Vengono da Gesù e gli pongono una domanda cattiva, di quelle che scatenano odi, che creano nemici: è lecito o no pagare le tasse a Roma? Sono partigiani di Erode, il mezzosangue idumeo re fantoccio di Roma; insieme ci sono i farisei, i puri che sognano una teocrazia sotto la legge di Mosè. Non si sopportano tra loro, ma oggi si alleano contro un nemico comune: il giovane rabbi di cui temono le idee e di cui vogliono stroncare la carriera di predicatore.
La trappola è ben congegnata: scegli: o con noi o contro di noi! Pagare o no le tasse all’impero? Gesù risponde con un doppio cambio di prospettiva. Il primo: sostituisce il verbo pagare con il verbo restituire: restituite, rendete a Cesare ciò che è di Cesare. Restituite, un imperativo forte, che coinvolge ben più di qualche moneta, che deve dare forma all’intera vita: ridate indietro, a Cesare e a Dio, alla società e alla famiglia, agli altri e alla casa comune, qualcosa in cambio di ciò che avete ricevuto.
Noi tutti siamo impigliati in un tessuto di doni. Viviamo del dono di una ospitalità cosmica. Il debito di esistere, il debito grande di vivere si paga solo restituendo molto alla vita. Rendete a Cesare. Ma chi è Cesare? Lo Stato, il potere politico, con il suo pantheon di facce molto note e poco amate? No, Cesare indica molto più di questo. Oso pensare che il vero nome di Cesare oggi, che la mia controparte sia non solo la società, ma il bene comune: terra e poveri, aria e acqua, clima e creature, l’unica arca di Noè su cui tutti siamo imbarcati, e non ce n’è un’altra di riserva. Il più serio problema del pianeta. Hai ricevuto molto, ora non depredare, non avvelenare, non mutilare madre terra, ma prenditene cura a tua volta.
Il secondo cambio di paradigma: Cesare non è Dio. Gesù toglie a Cesare la pretesa divina. Restituite a Dio quello che è di Dio: di Dio è l’uomo, fatto di poco inferiore agli angeli (Salmo 8) e al tempo stesso poco più che un alito di vento (Salmo 44), uno stoppino fumante, ma che tu non spegnerai.
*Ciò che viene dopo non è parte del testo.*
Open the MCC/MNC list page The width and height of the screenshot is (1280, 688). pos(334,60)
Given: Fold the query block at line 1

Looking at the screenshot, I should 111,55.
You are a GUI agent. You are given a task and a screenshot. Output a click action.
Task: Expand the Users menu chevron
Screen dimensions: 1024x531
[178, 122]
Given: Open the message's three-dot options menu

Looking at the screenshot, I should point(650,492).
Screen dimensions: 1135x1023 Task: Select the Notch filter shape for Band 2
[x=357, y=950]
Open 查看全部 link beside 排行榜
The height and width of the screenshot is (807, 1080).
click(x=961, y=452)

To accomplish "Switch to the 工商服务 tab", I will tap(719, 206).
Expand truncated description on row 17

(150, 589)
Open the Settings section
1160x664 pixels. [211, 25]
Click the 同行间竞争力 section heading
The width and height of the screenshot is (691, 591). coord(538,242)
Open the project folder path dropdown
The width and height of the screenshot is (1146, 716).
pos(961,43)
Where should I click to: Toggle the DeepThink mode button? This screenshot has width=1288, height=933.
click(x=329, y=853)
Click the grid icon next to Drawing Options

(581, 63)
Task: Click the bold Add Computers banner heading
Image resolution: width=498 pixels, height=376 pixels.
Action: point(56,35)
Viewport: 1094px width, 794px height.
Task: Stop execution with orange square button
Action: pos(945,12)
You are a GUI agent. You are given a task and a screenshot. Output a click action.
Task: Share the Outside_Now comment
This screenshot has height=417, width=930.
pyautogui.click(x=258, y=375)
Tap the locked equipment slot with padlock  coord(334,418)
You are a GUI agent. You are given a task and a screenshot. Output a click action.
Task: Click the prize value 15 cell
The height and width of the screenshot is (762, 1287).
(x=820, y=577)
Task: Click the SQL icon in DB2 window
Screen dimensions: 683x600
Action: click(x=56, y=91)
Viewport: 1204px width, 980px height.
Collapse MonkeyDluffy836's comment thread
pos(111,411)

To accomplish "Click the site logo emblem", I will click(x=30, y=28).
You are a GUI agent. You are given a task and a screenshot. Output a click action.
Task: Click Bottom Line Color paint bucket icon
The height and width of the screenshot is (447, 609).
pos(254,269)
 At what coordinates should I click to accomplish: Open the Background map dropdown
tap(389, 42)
Sulla mia mano porto inciso: io appartengo al mio Signore (Isaia 44,5). Sono parole che giungono come un decreto di libertà: tu non appartieni a nessun potere, resta libero da tutti, ribelle ad ogni tentazione di lasciarti asservire, sei il custode della libertà (Eb 3,6). Su ogni potere umano si stende il comando: non mettere le mani sull’uomo. L’uomo è il limite invalicabile: non ti appartiene, non violarlo, non umiliarlo, non abusarlo, ha il Creatore nel sangue e nel respiro. Cosa restituirò a Dio? Il respirare con lui, la triplice cura: di me, del mondo e degli altri, e lo stupore che tutto è «un dono di luce, avvolto in bende di luce» (Rab’ia).